[Directions for this task]
Look through the records and report how many lines include the word "todo", with no other words.

[[ Records provided, beginning ]]

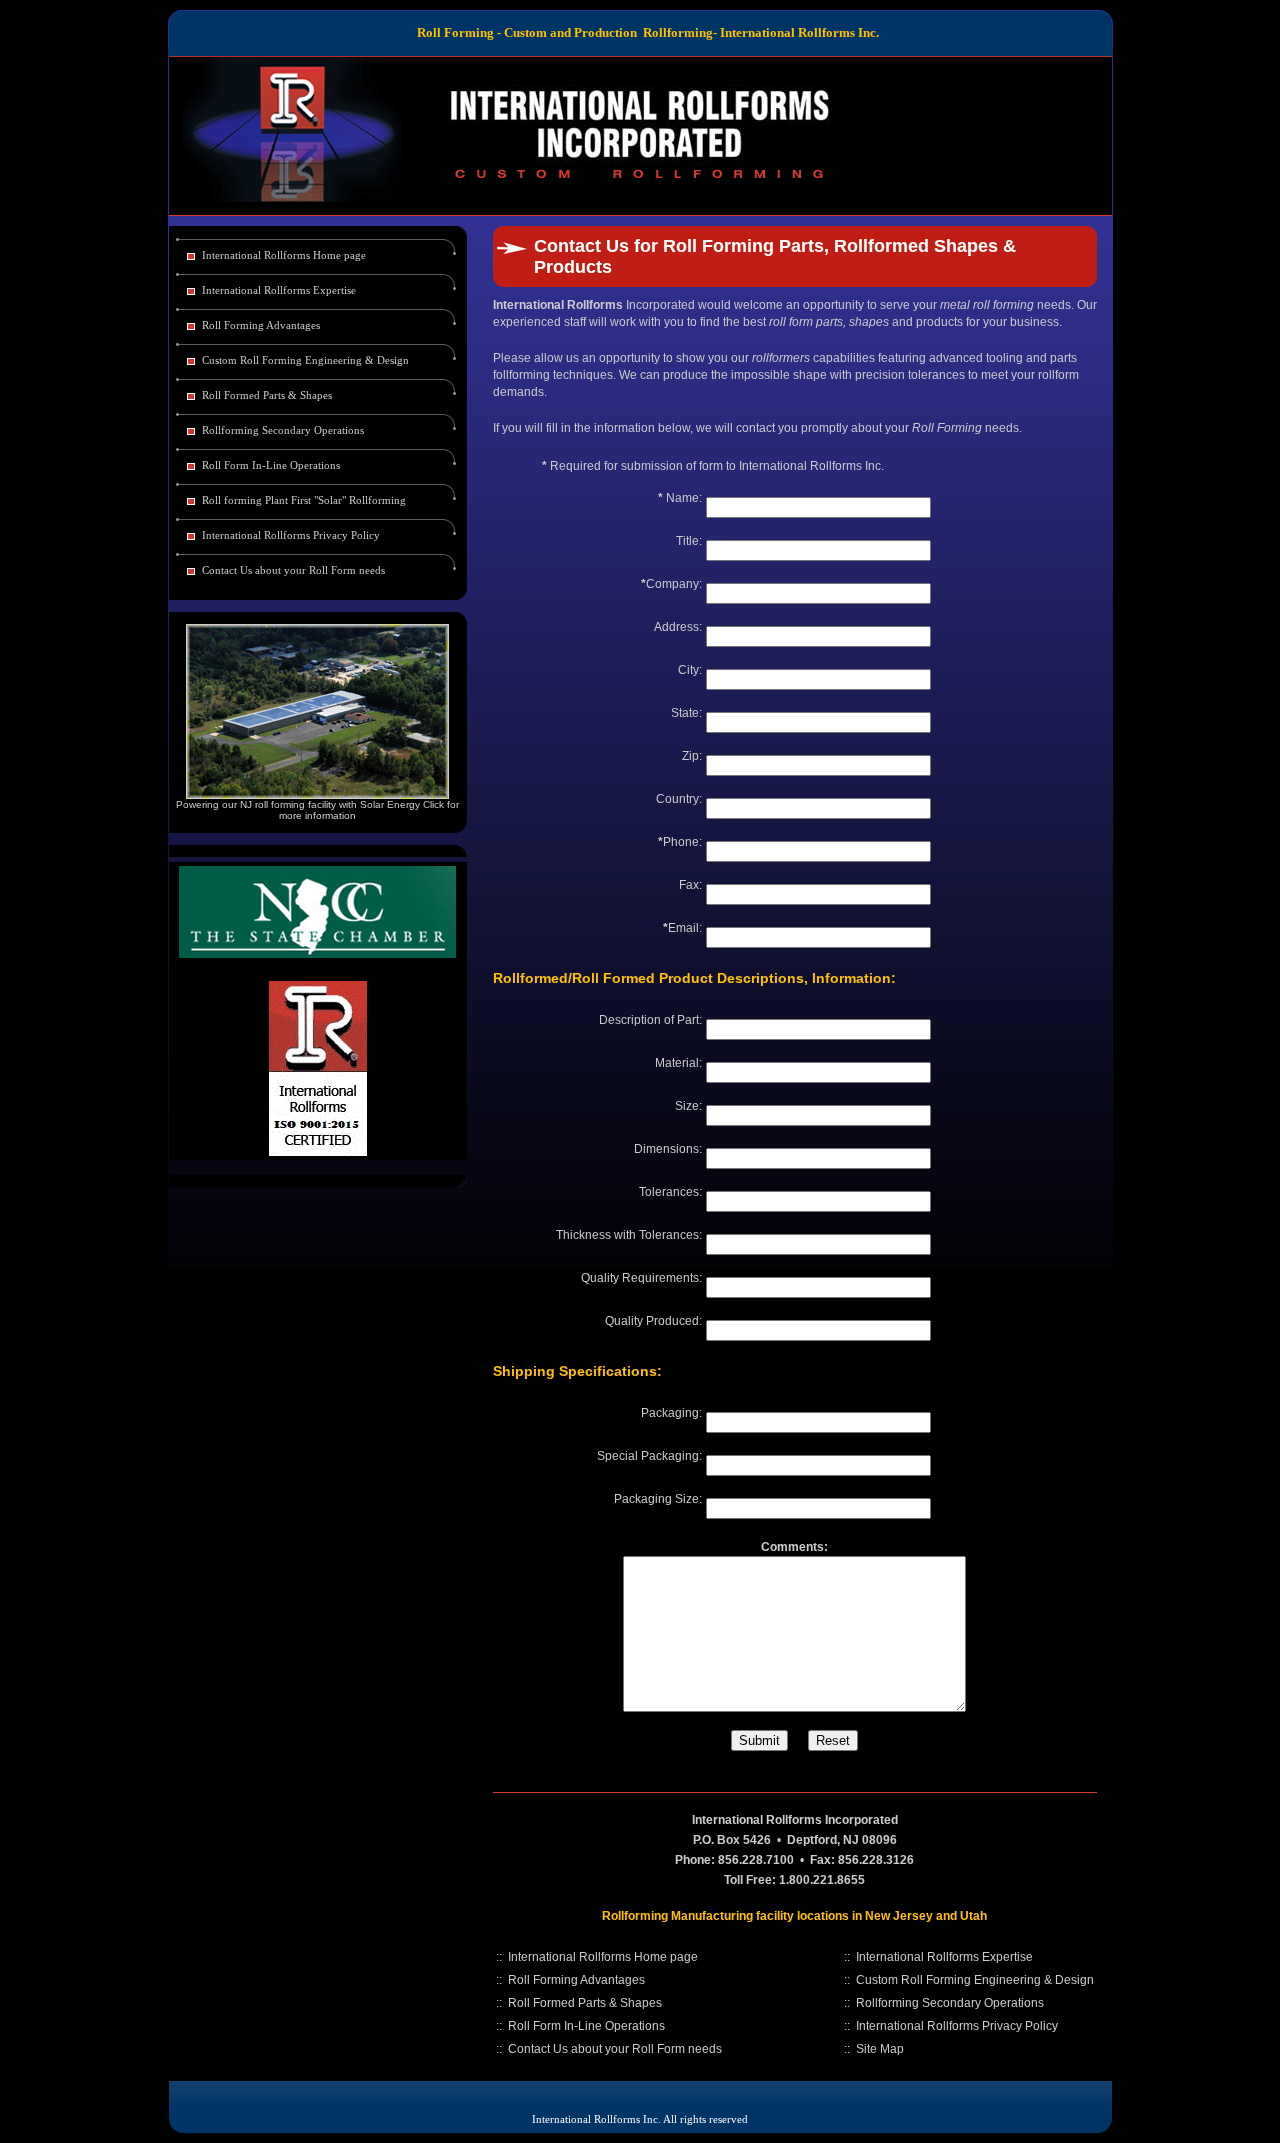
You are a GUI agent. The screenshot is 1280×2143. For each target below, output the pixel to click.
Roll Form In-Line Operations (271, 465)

[[ Records provided, end ]]
[[ Records provided, beginning ]]

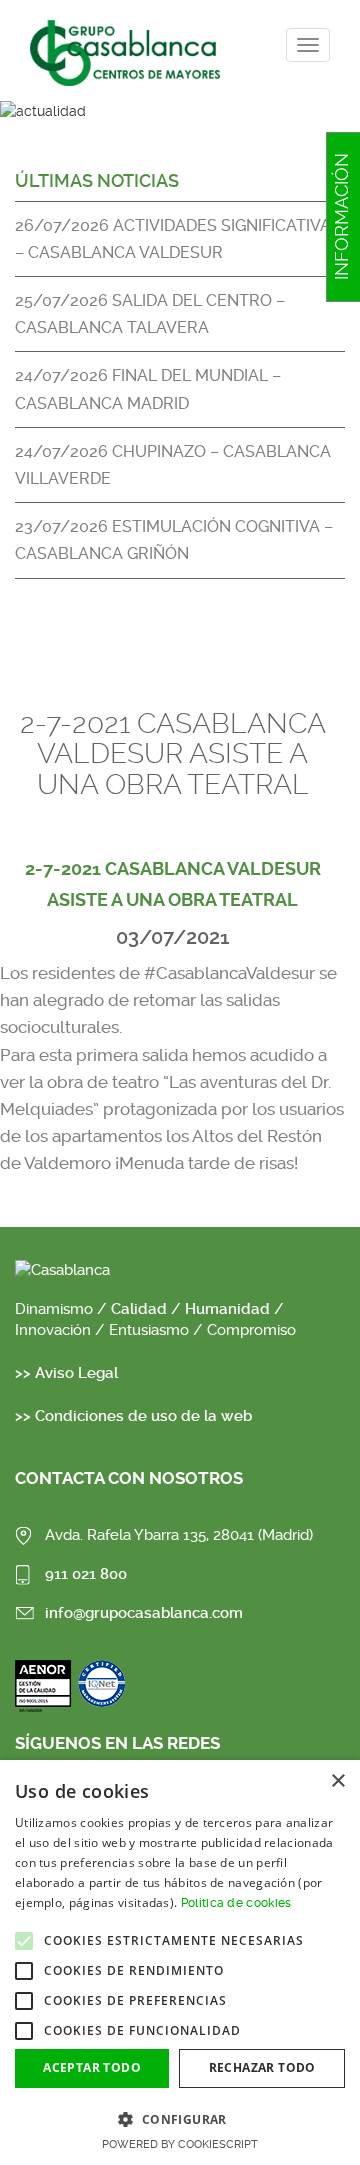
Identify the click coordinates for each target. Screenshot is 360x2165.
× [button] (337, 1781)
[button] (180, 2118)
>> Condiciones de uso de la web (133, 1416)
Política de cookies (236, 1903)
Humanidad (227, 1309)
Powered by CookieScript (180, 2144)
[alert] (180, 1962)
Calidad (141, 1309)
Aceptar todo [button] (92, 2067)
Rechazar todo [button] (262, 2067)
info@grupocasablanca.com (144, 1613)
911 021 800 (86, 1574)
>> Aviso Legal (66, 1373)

[[ Records provided, end ]]

[Reply]
2